Miley’s Dress Got Borrowed for the Shoot
In 2019, Miley Cyrus wore a one-of-a-kind 2010 Jean Paul Gaultier couture dress to the Grammy Awards. Rogers got hold of it and used it on Simone Ashley as her character enters the (fictional) Met Gala.
Nobody Follows the Met Gala Theme In This Universe, Either
Speaking of the Met Gala, although the theme is “Spring Florals”—actually groundbreaking!—guests like Ashley Graham, Ciara, and Karolína Kurková are wearing fantastically poufy couture instead of reconstructed calla lilies. Meanwhile, Streep arrives in a blood-red Balenciaga gown that seems more inspired by murder than a stroll through the botanical gardens.
The Millennial Cat Eye Is Still Chic
Along with Rick Owens and the Galliano newsprint hoodie, Emily wears a dagger-precise cat eye for most of the movie, courtesy of makeup artist Nicki Ledermann. Despite recent discourse that the look is dated, the effect is mesmerizing.
Indie Creatives Get a Tiny Break
Although most of the movie is dominated by mogul luxury labels, some independent designers do get to shine.
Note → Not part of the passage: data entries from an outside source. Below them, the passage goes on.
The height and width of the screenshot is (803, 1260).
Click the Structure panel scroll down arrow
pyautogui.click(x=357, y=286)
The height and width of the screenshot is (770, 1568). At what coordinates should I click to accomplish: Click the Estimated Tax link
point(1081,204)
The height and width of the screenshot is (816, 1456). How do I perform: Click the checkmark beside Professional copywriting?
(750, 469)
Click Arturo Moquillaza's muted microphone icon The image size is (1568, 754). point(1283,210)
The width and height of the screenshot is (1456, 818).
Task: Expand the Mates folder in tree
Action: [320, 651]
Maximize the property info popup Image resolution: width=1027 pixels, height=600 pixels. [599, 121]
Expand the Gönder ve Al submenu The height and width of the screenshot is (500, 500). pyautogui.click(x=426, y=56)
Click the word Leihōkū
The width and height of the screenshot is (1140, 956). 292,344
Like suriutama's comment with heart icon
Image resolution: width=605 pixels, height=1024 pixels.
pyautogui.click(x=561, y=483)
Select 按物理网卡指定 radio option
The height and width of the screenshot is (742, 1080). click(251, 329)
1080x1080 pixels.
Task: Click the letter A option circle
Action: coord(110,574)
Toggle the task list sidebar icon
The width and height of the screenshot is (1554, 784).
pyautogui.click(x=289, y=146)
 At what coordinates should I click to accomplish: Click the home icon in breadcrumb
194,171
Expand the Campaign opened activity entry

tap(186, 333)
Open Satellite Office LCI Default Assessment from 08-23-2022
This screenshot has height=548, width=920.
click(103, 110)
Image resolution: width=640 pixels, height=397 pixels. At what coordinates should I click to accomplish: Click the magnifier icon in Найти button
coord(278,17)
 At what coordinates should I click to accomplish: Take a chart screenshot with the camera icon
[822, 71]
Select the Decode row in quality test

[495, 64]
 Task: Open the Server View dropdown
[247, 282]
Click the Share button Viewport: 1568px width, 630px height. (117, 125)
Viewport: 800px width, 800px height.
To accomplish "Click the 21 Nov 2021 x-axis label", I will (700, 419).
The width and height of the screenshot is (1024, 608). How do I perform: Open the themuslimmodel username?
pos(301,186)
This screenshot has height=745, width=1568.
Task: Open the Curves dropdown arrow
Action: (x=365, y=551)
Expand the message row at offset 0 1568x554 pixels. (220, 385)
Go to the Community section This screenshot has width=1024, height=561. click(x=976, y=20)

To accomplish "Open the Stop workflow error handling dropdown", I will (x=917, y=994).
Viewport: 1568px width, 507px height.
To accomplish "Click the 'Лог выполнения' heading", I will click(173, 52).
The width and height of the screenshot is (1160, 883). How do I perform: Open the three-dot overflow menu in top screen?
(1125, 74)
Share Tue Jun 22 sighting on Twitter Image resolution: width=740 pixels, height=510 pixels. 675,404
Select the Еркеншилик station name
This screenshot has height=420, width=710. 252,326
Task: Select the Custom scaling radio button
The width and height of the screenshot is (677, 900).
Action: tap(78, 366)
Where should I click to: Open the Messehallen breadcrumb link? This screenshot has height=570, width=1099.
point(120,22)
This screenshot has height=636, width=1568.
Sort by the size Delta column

There’s a real wow moment with Gabriela Hearst’s Niki Patchwork dress from summer 2025, a shoutout to Toteme’s “quiet luxury linens,” and a peek at Monse’s UFO-print tapestry dress. There is also a minor plot point involving the British painter Cecily Brown; you can read up on her here!
One of the Most Expensive Things in the Movie Is a T-Shirt
When Andy is dragged from her bed by Miranda Priestly, she’s sleeping in a Björk t-shirt from the singer’s 1995 album Post. But these vintage t-shirts are nearly impossible to find, and real ones like Andy’s cost about $4,000 from resale vendors. That’s about the same as an actual Prada bag.